The chat below, which summarizes 5 years of Fed “forward guidance” on that most critical of variables – the Fed Funds rate – proves two things: i) there is nothing worse in this world than being a Fed Funds or Eurodollar trader, considering 5 years of forecasts have been systematically destroyed by a Fed which has failed time and time and time again to stimulate the economy enough to push it away from ZIRP (and why any hope for the first rate hike in mid-2015 are idiotic), and ii) when it comes to central planning, the economist that now openly control the bond and stock market and increasingly more of global capital flows, have absolutely no idea what tomorrow brings perversely, since it is their actions that have made the required outcome – a self-sustaining, economic recovery – impossible.

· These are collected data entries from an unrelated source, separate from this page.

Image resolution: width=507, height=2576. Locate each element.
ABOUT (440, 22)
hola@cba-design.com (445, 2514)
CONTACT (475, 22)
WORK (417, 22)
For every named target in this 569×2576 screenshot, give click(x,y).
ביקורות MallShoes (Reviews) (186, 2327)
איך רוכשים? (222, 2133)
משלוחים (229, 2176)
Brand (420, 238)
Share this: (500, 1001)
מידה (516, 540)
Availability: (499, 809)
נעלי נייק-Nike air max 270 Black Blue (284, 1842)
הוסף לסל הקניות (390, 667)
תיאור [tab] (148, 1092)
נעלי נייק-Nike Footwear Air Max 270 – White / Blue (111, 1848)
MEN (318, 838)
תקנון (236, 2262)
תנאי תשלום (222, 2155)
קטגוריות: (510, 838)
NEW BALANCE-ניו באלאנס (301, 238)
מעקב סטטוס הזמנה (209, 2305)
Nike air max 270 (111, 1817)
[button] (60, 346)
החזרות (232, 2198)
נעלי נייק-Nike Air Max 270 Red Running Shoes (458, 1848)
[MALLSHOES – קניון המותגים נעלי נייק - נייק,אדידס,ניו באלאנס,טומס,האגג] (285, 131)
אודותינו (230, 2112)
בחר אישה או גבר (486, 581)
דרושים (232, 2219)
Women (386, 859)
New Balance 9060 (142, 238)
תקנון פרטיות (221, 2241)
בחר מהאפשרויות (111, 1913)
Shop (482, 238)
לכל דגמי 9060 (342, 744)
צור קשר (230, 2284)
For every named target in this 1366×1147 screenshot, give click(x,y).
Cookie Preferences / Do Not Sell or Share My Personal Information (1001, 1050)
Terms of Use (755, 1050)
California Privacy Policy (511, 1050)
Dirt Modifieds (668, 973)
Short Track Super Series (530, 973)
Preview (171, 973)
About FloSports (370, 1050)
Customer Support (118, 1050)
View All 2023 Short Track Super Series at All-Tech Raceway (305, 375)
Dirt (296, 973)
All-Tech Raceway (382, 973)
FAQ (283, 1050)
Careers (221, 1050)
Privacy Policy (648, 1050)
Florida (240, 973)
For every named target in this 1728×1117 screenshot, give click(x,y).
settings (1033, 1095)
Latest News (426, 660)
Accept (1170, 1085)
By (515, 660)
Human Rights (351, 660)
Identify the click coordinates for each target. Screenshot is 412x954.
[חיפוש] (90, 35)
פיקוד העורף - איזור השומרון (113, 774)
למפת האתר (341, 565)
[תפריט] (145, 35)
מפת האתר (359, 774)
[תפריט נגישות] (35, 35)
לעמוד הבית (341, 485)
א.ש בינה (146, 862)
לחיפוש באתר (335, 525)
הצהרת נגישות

And some amusing cover from Bank of America to justify this disaster:
in each of the last three business cycles, the market consistently mispriced the Fed, expecting rate hikes much too early. Let’s take a look at the forward curve after each FOMC meeting in the most recent period. Until the Fed announced “calendar guidance” in 2011, the markets always saw Fed rate hikes just around the corner. More recently, Fed attempts to guide the markets have flattened that curve.
So… is this Bank of America’s attempt to validate curve flattening (and soon inversion) as bullish? Sure, why not.